EXCERPT:
------------------------------

Yamaichi was one of 26 men to resist the draft from Tule Lake. According to Yamaichi, 27 of them were transported to Eureka to stand trial — 26 for draft resistance and the 27th person on another charge.

The Tule Lake draft resisters went before U.S. District Court Judge Louis E. Goodman. Of all the federal judges who oversaw Nikkei draft resistance cases from the 10 WRA camps, Goodman was the only one to dismiss the charges, saying, “It is shocking to the conscience that an American citizen be confined on the ground of disloyalty and then, while under duress and restraint, be compelled to serve in the Armed Forces or prosecuted for not yielding to such compulsion.”

After the trial, Yamaichi and the group returned to Tule Lake and resumed their camp life.

When the war ended in August 1945, Yamaichi was asked by the administration to remain until the camp closed in May 1946. Among his jobs was going through the empty barracks to check for dead bodies.

After his release from Tule Lake, Yamaichi returned to San Jose and attempted to join the same union that had turned him down before the war. As expected, he was turned away, but since being a union member meant better wages as a carpenter, he kept returning until the union finally told him that he could become a member if he found a job at a company that was unionized. Yamaichi became a member soon after, breaking the racial barrier.

He would go on to work on multi-million-dollar projects but was usually one of the few Asian Americans working in his field.

In 1991, after Yamaichi retired, he and his wife, Eiko, participated in a Tule Lake Pilgrimage. This was Yamaichi’s first time back to the campsite since the war years, and it was an emotional return for him. From then on, Yamaichi volunteered as a Tule Lake Committee member, helping to organize the biennial pilgrimage and leading walking and bus tours.

Among his many other contributions, he also co-founded the Japanese American Museum of San Jose, received a Kunsho from the Japanese emperor, was one of the first Nikkei to speak out in support of the Muslim American community after the September 11, 2001 terrorist attacks, and constructed a replica of a Tule Lake guard tower, which has been part of a traveling exhibit.

He is survived by his wife, four children and many grandchildren.

------------------------------

ENTRIES SUPPLIED:
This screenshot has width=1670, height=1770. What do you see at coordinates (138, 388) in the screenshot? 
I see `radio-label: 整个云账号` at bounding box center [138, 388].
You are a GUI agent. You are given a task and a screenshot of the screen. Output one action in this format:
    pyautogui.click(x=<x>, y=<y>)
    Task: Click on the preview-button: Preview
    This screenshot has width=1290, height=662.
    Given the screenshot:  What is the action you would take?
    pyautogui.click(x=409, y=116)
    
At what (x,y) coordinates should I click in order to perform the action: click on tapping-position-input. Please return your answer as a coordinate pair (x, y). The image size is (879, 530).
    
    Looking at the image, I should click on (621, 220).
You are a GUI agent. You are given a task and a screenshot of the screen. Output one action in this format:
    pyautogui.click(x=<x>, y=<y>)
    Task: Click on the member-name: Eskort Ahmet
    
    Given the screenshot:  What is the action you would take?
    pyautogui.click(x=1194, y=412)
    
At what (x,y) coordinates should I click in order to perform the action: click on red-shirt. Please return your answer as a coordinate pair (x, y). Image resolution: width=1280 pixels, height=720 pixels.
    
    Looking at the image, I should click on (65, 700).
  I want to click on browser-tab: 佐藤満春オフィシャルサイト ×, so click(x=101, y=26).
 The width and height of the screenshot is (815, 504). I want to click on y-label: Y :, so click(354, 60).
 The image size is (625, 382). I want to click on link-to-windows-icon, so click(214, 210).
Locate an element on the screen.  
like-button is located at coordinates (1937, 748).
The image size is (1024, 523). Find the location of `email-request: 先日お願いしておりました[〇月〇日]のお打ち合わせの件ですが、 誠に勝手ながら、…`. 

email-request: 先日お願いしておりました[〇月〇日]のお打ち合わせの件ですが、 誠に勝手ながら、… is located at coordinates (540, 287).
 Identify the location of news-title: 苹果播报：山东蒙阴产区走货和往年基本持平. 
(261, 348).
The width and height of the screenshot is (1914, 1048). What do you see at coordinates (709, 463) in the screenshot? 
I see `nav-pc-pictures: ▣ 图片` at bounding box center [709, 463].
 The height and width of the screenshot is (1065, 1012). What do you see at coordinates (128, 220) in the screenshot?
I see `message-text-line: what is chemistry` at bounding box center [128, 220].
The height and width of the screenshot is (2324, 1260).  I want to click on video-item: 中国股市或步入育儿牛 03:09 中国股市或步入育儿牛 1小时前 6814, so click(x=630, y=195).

------------------------------

PROBLEM DETAILS:
According to the Yamaichi excerpt, which judge dismissed the charges against the Tule Lake draft resisters?

TASK SOLUTION:
U.S. District Court Judge Louis E. Goodman.